[Stored data entries]
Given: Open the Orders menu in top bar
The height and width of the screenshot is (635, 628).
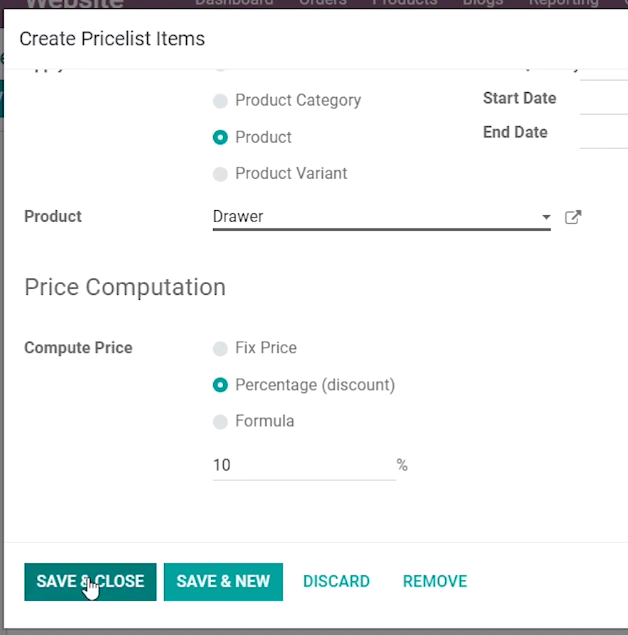Looking at the screenshot, I should click(323, 2).
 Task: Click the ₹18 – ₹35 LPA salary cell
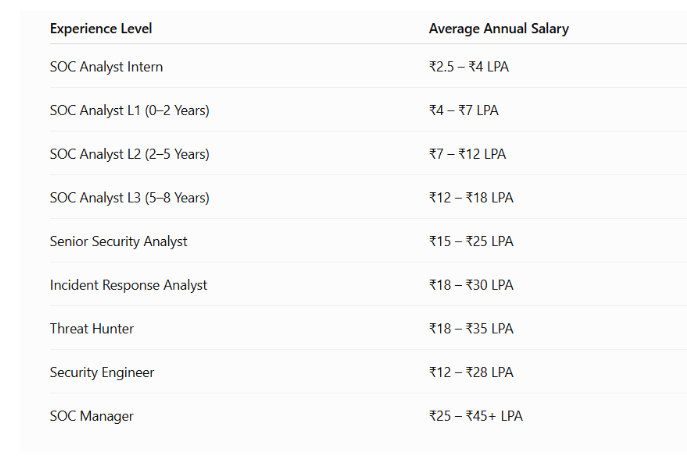tap(471, 328)
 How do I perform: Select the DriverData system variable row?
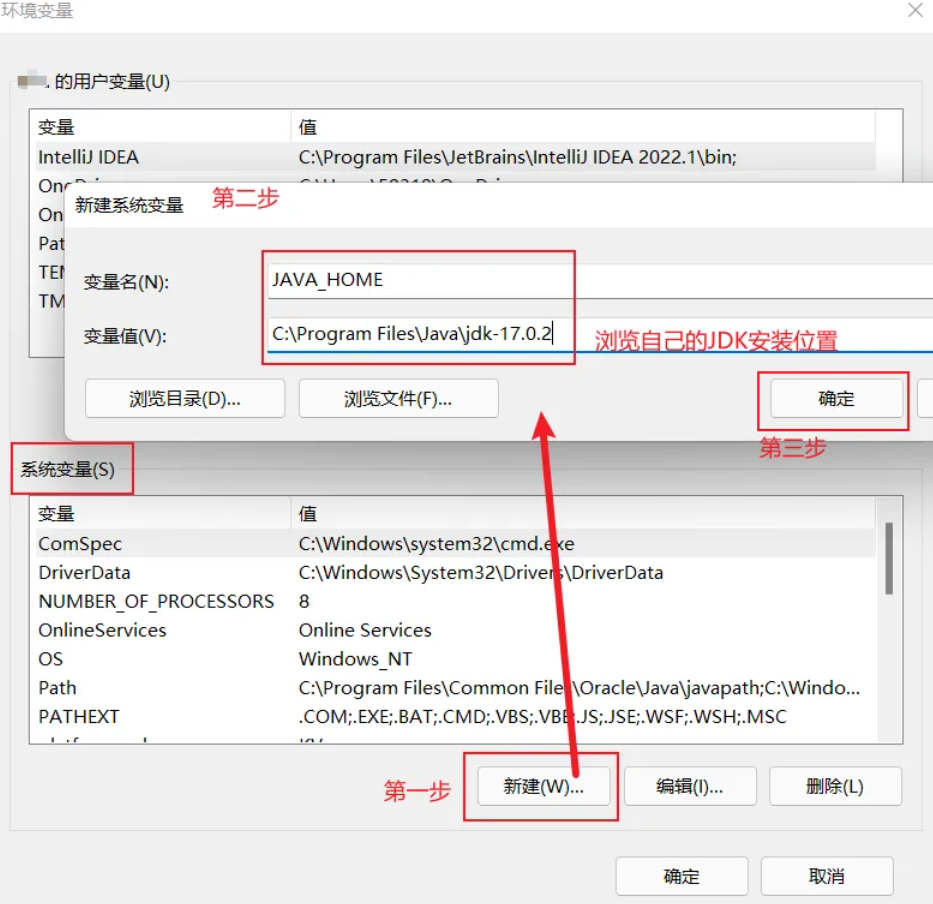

■ **Task to carry out**: Set down all the data again exactly as above, pictures excluded.

■ **Reply**:
Given: Open the Orders menu in top bar
The height and width of the screenshot is (635, 628).
Looking at the screenshot, I should click(323, 2).
 Task: Click the ₹18 – ₹35 LPA salary cell
tap(471, 328)
 How do I perform: Select the DriverData system variable row?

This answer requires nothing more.